■ Your task
Go through the listing beneath this task and return every line that carries the string "info".

■ Data in this exercise

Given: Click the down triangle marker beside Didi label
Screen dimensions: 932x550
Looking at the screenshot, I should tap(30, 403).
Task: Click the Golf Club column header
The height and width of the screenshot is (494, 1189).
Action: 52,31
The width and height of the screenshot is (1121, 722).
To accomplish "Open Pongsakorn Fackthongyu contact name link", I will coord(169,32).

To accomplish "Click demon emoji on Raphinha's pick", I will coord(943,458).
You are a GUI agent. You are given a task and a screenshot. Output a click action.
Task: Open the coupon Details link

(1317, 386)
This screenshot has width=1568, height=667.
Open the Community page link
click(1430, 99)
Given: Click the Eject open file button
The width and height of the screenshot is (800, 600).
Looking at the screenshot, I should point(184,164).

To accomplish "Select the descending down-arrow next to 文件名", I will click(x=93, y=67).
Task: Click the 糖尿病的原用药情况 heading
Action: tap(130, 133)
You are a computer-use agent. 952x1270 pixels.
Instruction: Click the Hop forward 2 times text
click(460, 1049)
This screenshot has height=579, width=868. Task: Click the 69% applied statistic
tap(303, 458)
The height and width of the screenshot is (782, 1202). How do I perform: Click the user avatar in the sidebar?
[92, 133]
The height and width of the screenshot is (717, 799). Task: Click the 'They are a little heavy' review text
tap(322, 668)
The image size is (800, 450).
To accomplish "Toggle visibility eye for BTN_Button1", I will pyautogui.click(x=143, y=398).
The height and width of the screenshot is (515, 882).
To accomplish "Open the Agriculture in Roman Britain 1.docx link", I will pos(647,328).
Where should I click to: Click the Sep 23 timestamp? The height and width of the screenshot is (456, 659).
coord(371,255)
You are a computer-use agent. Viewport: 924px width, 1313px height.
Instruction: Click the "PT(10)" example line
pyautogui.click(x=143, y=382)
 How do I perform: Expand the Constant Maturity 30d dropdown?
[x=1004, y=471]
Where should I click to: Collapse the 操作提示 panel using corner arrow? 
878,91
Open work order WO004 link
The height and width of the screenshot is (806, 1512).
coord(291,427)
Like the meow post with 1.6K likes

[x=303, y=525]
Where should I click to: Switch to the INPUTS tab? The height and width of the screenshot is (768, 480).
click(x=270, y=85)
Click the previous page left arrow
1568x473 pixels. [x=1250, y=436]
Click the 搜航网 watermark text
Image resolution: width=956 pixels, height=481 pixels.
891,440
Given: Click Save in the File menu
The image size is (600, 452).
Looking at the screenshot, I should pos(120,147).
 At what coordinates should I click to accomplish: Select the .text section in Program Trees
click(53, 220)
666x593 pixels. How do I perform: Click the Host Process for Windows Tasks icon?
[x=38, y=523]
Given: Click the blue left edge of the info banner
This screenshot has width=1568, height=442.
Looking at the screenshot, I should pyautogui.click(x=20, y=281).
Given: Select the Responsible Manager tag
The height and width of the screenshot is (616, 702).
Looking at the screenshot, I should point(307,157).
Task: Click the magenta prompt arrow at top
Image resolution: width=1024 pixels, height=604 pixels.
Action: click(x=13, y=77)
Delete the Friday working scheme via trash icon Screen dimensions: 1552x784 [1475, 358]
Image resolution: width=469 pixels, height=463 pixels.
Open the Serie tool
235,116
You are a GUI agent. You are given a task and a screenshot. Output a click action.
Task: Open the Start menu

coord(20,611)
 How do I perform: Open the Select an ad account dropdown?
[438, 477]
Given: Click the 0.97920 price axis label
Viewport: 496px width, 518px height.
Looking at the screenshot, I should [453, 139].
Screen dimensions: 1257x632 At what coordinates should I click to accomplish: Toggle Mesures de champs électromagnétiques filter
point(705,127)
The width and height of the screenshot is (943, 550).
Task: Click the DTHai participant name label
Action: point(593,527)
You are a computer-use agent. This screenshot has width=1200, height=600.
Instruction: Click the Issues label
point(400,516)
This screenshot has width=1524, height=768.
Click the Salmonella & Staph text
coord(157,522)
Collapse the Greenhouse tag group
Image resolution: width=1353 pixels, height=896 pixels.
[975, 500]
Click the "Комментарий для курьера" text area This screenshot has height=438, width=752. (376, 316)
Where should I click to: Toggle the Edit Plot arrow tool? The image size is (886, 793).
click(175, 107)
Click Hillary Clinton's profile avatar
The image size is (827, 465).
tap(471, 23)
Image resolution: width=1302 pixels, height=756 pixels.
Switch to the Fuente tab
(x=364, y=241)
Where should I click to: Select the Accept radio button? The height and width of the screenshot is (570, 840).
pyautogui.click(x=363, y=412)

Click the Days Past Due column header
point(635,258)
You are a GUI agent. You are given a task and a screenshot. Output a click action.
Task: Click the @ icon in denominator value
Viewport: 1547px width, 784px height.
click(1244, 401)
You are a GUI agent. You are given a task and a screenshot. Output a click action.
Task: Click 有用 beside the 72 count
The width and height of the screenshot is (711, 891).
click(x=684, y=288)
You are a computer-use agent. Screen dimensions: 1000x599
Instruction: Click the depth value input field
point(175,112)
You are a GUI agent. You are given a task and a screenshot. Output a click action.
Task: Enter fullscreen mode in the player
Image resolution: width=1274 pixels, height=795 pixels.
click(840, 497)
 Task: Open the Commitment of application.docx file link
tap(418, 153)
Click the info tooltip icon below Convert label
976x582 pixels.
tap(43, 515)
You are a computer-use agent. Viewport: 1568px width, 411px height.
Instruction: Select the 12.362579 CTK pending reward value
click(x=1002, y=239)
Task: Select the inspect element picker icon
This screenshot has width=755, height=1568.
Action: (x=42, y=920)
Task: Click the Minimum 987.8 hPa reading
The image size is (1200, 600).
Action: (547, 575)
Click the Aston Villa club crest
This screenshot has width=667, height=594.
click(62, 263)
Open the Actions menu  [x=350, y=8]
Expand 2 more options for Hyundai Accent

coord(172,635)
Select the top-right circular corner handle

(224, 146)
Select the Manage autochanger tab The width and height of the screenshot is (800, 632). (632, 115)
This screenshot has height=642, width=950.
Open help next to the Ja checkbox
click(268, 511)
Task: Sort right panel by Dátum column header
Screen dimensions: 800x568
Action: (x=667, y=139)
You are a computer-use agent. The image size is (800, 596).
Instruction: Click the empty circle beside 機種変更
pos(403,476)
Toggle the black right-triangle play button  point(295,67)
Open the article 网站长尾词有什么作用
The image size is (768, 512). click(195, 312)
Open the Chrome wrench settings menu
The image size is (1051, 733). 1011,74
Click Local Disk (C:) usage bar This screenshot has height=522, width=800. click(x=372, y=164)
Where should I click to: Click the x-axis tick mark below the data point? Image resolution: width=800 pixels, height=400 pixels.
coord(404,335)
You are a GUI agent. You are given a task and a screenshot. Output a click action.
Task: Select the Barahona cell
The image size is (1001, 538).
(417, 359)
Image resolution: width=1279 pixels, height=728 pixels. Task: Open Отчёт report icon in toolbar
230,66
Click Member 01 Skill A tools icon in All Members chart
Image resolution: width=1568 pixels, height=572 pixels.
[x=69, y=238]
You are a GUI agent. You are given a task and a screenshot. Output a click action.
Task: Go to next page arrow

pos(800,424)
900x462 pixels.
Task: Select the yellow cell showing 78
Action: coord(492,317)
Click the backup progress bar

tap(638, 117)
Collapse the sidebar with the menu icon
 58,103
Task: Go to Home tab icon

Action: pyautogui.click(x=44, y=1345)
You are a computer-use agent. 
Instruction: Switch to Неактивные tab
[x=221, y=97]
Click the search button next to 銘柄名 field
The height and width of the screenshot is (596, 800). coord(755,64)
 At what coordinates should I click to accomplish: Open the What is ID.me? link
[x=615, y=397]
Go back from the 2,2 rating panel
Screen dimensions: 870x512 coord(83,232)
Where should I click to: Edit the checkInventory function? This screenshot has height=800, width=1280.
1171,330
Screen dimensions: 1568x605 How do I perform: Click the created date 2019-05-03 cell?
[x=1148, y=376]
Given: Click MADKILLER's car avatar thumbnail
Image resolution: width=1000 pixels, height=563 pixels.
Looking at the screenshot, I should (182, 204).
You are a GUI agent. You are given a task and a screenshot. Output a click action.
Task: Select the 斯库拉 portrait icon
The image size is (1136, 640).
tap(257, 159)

■ Solution below
Given: Click the blue left edge of the info banner
Click the info tooltip icon below Convert label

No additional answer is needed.